The Orange County Board of Commissioners nominated two local landmarks to the national historical registry, approved two climate tax-funded initiatives and added an additional site to the county’s Master Telecommunication Plan Map on Tuesday.
They voted to nominate the Schley Grange Hall and Cedar Grove School to the national historical register.
“Both of these buildings were built during the days of segregation, and now you can go into either of these buildings and it’s not so anymore,” said Renee Price, the vice chairperson of the board.
Cedar Grove School housed Black students from its construction in 1951 to 1969 when the county formally integrated.
Commissioner Earl McKee, who grew up three miles from Schley Grange Hall, said the hall was integral to the local farming community. The hall serves as a community center for local members of the Grange, a national farmers' advocacy organization.
If the board’s unanimous recommendations for the sites are accepted into the national historical registry, Orange County will be obligated to upkeep their historical quality.

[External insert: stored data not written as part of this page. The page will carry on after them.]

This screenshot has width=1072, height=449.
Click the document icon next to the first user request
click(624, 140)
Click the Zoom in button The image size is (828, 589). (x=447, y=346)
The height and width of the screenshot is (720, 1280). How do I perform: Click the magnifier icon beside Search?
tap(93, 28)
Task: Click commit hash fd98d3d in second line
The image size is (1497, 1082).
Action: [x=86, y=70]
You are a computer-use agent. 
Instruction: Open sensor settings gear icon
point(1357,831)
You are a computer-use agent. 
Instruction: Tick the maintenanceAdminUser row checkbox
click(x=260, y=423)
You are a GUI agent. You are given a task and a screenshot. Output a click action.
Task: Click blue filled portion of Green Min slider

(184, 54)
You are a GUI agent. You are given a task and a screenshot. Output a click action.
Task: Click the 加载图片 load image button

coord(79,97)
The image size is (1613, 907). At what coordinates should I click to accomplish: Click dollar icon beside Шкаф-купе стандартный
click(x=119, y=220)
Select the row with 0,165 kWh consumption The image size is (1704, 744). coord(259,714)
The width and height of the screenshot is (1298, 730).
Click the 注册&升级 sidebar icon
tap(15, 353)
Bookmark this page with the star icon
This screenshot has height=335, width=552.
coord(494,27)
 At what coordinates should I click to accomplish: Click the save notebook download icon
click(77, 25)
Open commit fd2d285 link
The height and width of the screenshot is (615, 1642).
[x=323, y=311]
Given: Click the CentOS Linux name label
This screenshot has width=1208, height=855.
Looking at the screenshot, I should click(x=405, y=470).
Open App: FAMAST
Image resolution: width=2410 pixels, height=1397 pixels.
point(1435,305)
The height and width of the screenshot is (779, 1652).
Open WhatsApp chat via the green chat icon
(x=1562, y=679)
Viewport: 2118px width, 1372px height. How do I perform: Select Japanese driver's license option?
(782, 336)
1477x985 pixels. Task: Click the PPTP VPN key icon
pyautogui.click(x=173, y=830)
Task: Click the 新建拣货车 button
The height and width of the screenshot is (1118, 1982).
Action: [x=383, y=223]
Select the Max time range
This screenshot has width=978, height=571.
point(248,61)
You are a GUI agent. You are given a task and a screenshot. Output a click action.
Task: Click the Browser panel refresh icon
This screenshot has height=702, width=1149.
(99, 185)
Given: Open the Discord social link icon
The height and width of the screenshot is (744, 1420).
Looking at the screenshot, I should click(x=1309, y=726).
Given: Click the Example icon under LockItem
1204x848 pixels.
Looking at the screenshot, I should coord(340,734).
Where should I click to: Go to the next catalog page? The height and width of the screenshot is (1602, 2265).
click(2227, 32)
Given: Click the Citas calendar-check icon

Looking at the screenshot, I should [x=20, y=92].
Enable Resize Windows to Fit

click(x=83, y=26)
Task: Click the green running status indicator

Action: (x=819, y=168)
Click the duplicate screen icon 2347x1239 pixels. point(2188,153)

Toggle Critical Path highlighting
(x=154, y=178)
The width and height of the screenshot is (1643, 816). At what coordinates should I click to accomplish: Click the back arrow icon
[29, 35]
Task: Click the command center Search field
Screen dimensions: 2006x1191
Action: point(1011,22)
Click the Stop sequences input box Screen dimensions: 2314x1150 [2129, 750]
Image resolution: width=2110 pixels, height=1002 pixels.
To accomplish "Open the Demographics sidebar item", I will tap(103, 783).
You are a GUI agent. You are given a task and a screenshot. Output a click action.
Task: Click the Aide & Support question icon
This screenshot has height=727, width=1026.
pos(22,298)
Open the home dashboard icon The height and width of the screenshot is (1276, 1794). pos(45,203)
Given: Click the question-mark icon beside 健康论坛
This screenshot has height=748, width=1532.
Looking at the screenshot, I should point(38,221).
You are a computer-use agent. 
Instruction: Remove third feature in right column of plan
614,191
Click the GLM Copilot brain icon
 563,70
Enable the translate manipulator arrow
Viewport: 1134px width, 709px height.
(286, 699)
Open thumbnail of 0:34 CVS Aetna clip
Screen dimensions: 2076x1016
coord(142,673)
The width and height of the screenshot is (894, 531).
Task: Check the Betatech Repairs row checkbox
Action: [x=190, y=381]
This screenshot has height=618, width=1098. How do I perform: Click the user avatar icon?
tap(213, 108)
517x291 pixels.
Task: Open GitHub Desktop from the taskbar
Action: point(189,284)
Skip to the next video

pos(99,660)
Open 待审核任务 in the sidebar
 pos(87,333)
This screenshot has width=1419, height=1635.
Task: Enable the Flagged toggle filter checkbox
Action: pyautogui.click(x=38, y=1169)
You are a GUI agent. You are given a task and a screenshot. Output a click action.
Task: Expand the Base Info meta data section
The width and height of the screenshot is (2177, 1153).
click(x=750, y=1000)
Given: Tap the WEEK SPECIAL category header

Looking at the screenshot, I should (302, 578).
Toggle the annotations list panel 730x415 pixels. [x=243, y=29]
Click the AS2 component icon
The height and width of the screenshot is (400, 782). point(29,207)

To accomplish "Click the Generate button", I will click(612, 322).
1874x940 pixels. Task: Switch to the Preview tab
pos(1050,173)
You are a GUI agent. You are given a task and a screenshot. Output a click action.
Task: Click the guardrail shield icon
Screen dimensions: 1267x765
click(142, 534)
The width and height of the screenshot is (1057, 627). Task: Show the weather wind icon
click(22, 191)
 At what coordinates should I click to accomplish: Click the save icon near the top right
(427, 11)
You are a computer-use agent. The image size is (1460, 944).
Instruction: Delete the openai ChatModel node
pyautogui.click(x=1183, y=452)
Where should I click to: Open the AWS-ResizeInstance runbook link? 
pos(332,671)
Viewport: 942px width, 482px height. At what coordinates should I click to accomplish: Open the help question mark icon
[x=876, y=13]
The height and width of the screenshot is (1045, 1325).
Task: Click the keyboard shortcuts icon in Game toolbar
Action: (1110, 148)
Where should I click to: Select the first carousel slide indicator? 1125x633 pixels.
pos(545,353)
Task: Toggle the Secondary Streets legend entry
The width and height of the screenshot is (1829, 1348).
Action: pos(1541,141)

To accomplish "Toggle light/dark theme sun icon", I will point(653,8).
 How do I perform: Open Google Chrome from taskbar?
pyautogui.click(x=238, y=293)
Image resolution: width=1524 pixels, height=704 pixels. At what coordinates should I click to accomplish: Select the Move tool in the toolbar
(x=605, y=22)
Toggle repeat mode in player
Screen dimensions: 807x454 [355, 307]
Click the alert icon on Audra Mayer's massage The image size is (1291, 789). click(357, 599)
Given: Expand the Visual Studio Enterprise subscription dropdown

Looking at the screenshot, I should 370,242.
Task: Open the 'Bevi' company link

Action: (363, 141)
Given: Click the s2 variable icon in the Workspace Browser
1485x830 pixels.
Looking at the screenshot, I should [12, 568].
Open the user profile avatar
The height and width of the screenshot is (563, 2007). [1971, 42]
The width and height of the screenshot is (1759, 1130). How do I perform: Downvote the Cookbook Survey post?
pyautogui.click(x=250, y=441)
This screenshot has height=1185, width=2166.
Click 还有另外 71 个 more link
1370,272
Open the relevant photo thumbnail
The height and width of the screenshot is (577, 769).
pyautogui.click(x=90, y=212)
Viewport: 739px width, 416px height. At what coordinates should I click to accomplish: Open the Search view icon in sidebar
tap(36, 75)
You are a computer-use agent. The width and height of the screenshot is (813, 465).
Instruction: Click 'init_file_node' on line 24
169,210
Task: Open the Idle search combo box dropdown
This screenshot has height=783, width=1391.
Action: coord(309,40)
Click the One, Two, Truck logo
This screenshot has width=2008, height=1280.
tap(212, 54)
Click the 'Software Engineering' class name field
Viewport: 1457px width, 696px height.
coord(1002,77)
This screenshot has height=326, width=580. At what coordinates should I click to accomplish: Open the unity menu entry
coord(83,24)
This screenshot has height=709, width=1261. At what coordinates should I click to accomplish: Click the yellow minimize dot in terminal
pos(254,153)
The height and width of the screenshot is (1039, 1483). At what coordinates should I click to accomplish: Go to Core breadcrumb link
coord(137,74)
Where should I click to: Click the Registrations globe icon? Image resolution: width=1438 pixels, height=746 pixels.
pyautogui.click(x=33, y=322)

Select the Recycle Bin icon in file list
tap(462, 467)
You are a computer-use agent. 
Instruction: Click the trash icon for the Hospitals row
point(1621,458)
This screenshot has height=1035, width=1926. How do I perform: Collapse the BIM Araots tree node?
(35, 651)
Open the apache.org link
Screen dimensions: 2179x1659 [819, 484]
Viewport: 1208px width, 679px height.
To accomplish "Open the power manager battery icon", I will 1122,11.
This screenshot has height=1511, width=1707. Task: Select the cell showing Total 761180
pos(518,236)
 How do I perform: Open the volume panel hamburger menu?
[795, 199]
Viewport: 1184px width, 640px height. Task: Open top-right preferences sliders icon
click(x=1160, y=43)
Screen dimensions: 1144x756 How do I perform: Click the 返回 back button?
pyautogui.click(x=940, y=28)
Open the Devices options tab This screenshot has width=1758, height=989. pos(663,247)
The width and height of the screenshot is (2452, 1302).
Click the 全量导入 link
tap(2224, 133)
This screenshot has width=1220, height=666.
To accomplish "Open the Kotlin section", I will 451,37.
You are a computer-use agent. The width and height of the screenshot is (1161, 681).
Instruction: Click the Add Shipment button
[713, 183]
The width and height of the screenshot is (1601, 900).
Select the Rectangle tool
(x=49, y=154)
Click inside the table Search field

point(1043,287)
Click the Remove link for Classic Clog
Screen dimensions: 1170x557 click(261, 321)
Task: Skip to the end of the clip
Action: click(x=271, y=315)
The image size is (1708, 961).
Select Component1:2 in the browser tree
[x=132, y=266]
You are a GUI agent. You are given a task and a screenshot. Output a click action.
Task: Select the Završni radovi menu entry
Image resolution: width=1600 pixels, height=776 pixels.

“To be able to preserve places that have so much of a history and a legacy tied to them, both Schley Grange and the Cedar Grove School, is so important and significant,” Price said.
Michael Harvey, the Orange County planning and zoning supervisor, presented an amendment to modify the county’s Master Telecommunication Plan (MTP). The board voted unanimously to add an additional site on Union Grove Church Road.
Harvey said the MTP aims to bring communication opportunities to underserved Orange County residents by connecting landowners willing to host telecommunications facilities with paying telecommunication companies.
“This is one of the proactive steps the county does take to try and work with local developers,” Harvey said in the meeting.
The board unanimously appropriated climate action tax revenue, which was mandated last year by a 0.25 percent tax increase, to the weatherization of homes and an LED lightbulb distribution program, both for low-income families, at the meeting.
Commissioner Mark Marcoplos said the small increase helped the county fulfill the climate-defending responsibility of local government.
The project proposal said it focused on the board’s social justice goals, but Price said the proposal failed to look at the big picture and should look forward with more focus on community input.
“I really was expecting something a bit more,” Price said. “To raise taxes in order to provide light bulbs and weatherization without looking at what people actually need, I think there’s a lot of room for growth on this.”
In total, the approved projects will cost just under $170,000 in the current fiscal year. An additional program that would have cost $300,000 to put solar panels on one Orange County school and one Chapel Hill-Carrboro school was sent back to county staff for further review.
Despite the setbacks, Marcoplos said the tax initiative filled an urgent climate need.
“We absolutely have to take action as quickly as we can,” Marcoplos said.